If somebody says, “I am happy to be blind”, how would you react? If somebody says, “You wouldn’t have been talking to me, if I was not blind”, what would be your answer?
It is very tough to find a suitable answer to these lines. Thankfully, you rarely come across such questions if you write on sports. But sometimes you do. And that’s exactly when you’re stumped. You run out of ideas, as goosebumps start appearing on your skin. Mind you, this is a sports column and we’re talking about a sportsperson.
In 2003, an army lieutenant was trapped in an ambush, while patrolling the Kalikot-Jumla road. He survived, but lost his eyesight. Mind you, the country was facing an armed conflict then. But the incident took place during announced ceasefire. The lieutenant was Pawan Ghimire. He thought the world had ended for him. He says, “I lived only because I wanted my mother to live. If anything happened to me, she would not have survived.”
Exactly a decade – almost to the day – since that incident, he received special award at the Pulsar Sports Award 2069, on behalf of his organization. His organization: Cricket Association of the Blind (CAB), Nepal. The reason for special award: the achievement of Nepali Blind Cricketers.

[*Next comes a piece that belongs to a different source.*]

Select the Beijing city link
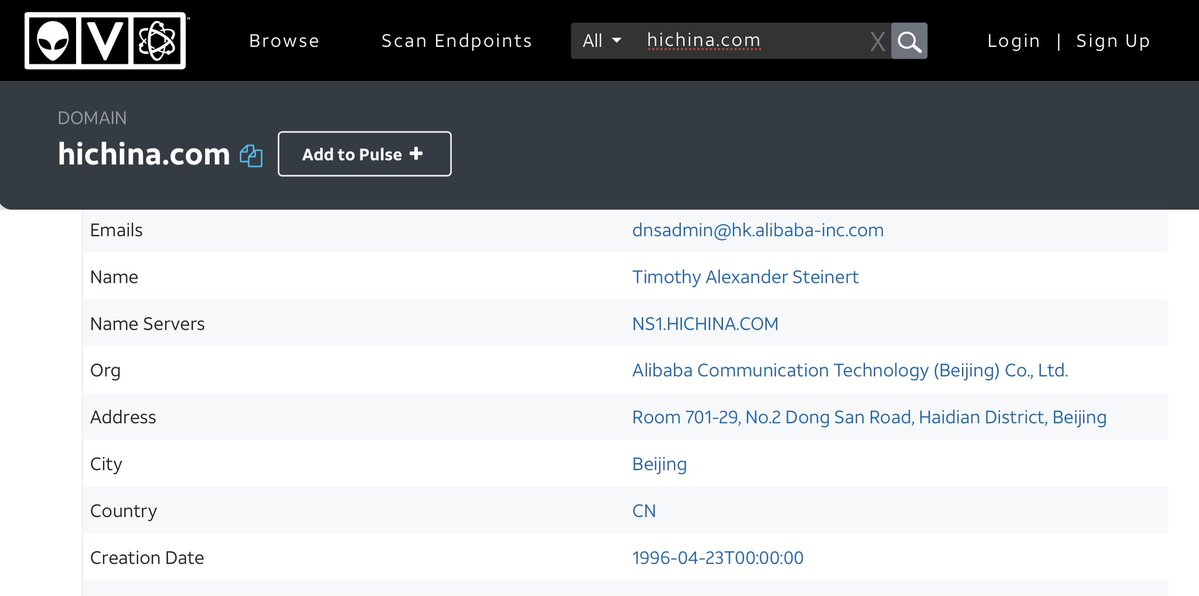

Blind cricket has come a long way, since it was invented in Melbourne, in 1922, by two blind factory workers who replaced the ball with a tin can with rocks inside. Yet, cricket for blind was almost unheard of in this part of the world, when Pawan lost his vision. Initially, he did not even think of playing cricket, despite having been keen observer of the game on TV back then. But a visit by Pakistani delegation in 2006 changed things, for him and Nepali cricket.

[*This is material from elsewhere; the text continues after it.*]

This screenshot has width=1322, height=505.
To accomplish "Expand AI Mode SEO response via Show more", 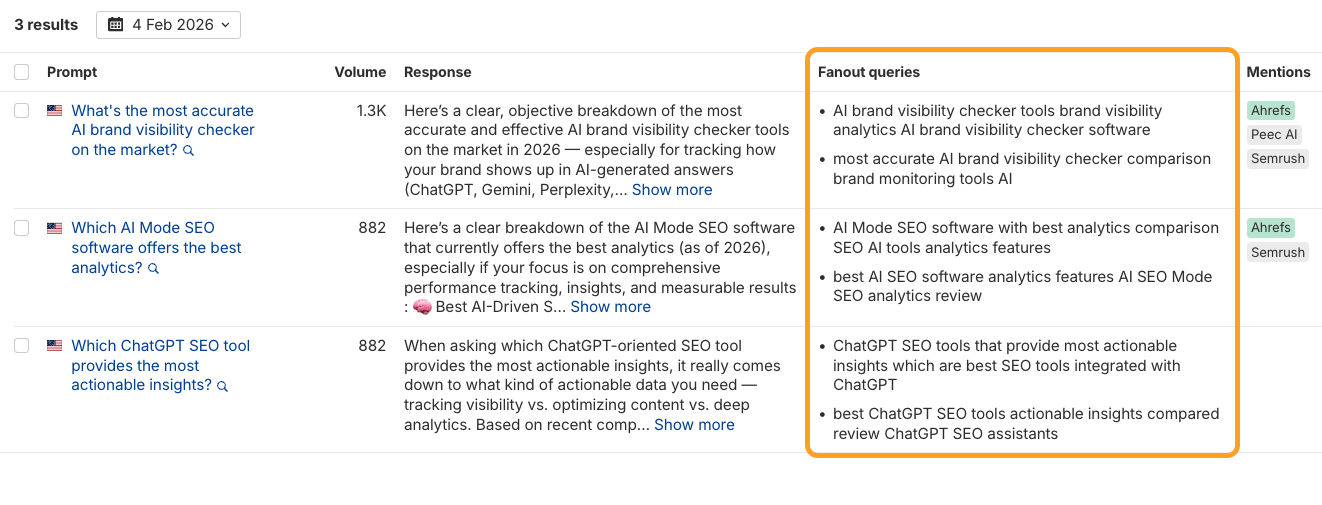I will [610, 307].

A Pakistani delegation, with a coach, trained 33 blind cricketers. The group left Nepal, leaving behind four cricket bats and 20 balls, plus a burning desire in Ghimire’s heart. These four bats and 20 balls gave him a reason to dream, again.
Half a dozen years since that training, Nepal became the only Non Test-playing nation to have played in Cricket World Cup for Blind, when it was hosted in India, last year. Half a dozen years since that training, Nepal boasts of at least 450 blind cricketers, registered at CAB. Half a dozen years since that training, Nepal has become the only country in the world so far, to have a blind women’s cricket team.
To top it all, Nepal has been shortlisted for Beyond Sport Awards 2013 for ‘Empowering Nepalese Blind Girls via Cricket’, which is to be distributed in Philadelphia, USA, this September. Beyond Sport is a global organization that promotes, develops and supports the use of sport to create positive social change across the world.
From now on, if somebody asks yours truly, “What kind of dreams do the blinds have?”, he would say, “Dreams with conviction”. For if you meet Pawan Ghimire, now the President of CAB, you cannot but remain unaffected. It is not easy for him to make cricketers out of people living with blindness. For we live in a society which hardly expects people living with disabilities to contribute to the society. “The blind are normally taken as people who can sing, talk or just listen to the radio all day long,” Ghimire tells you, “I want to change that.”
And change can be felt, when you learn that there is one particular woman playing cricket, after she was kept for 19 years behind closed doors, because she could not see. Even her next door neighbors were unaware of her existence. Now she plays, and feels like a human. It took a lot of effort from Pawan and Co. to convince her parents to let her do what she wanted.
When you tell him it was bad luck that he lost his vision during ceasefire period, he quickly adds, “Perhaps it was good luck. I may not have done as much, if I had my vision.” Of course, it is about perspective. Sometimes you wonder if the people who can see, had as much vision.
In his acceptance speech at the Pulsar Sports Award 2069, Pawan Ghimire said, “A soldier never quits.” Perhaps that explains why he says he is ‘Happy to be Blind’?
PS: This write-up appeared in yours truly’s weekly column in The Kathmandu Post – OFFSIDE – on 6th July, 2013.